The Ethiopian Media Council (EMC) is a voluntary, self-regulatory body for the media industry in Ethiopia. It serves as organisation for media outlets, community media and journalists, and operates a complaints mechanism on questions of media ethics, fairness and accuracy. It was created in 2016 and officially registered in 2019.

== Organisation ==

The council's membership comprises publishers, broadcasters and media associations, reported at around 52 member organisations. It is structured into a general assembly, an executive committee and a judicial body, the Press Ombudsman and Complaint Commission, whose members are drawn from media organisations and the public. The council states that it receives no government funding. As of the mid-2020s it was chaired by Amare Aregawi, a journalist and founder of the Media and Communication Center.

== Role ==

The EMC promotes professional and ethical journalism and advocates for press freedom, and is distinct from the Ethiopian Media Authority, the statutory government regulator.

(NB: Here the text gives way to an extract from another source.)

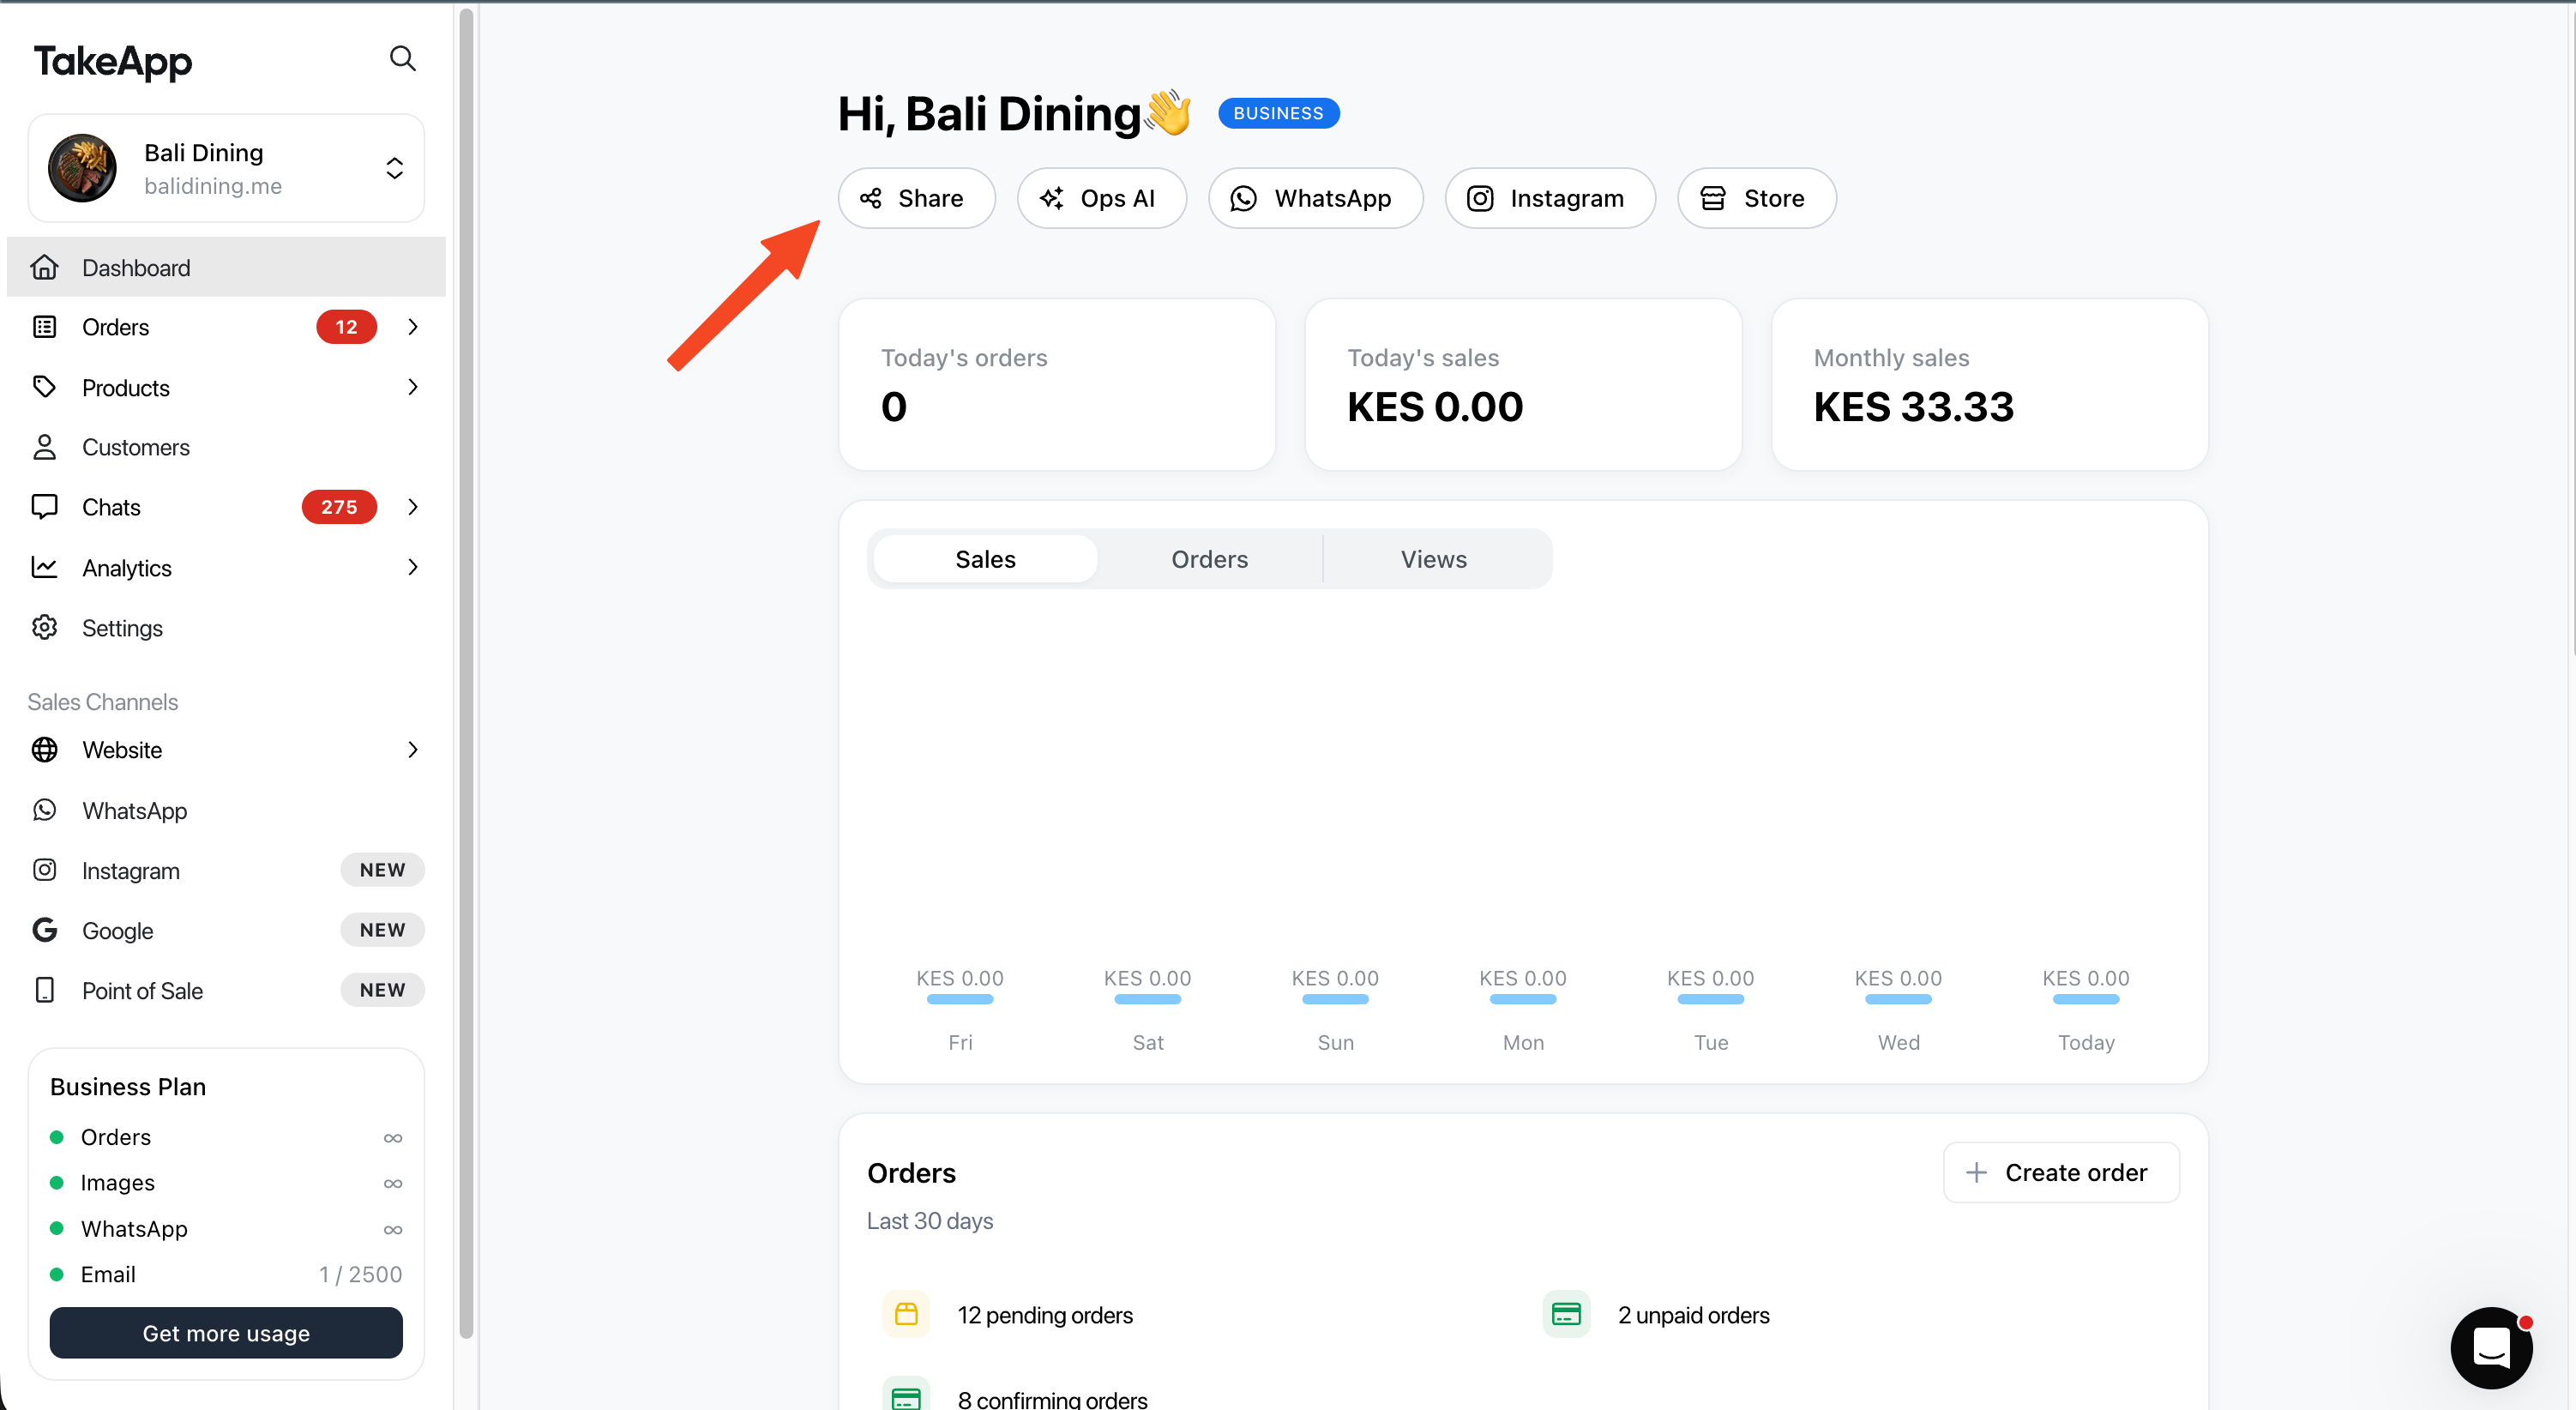Viewport: 2576px width, 1410px height.
Task: Click the search magnifier icon in sidebar
Action: 402,59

The council's self-regulatory role was recognised in Ethiopia's 2021 media law. When the government proposed amendments to the media law in 2024 and 2025 that would shift powers from the Media Authority's board to its director-general and the prime minister, the EMC was among the bodies that publicly opposed the changes, warning that they would open the door to political interference and weaken independent oversight of the press.